- Goal of the exercise
Copy each of the records below word for word.

++++ Given records ++++

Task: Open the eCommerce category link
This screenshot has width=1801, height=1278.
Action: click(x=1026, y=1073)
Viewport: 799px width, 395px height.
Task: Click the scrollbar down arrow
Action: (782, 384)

++++

- Result below
Task: Open the eCommerce category link
This screenshot has width=1801, height=1278.
Action: click(x=1026, y=1073)
Viewport: 799px width, 395px height.
Task: Click the scrollbar down arrow
Action: (782, 384)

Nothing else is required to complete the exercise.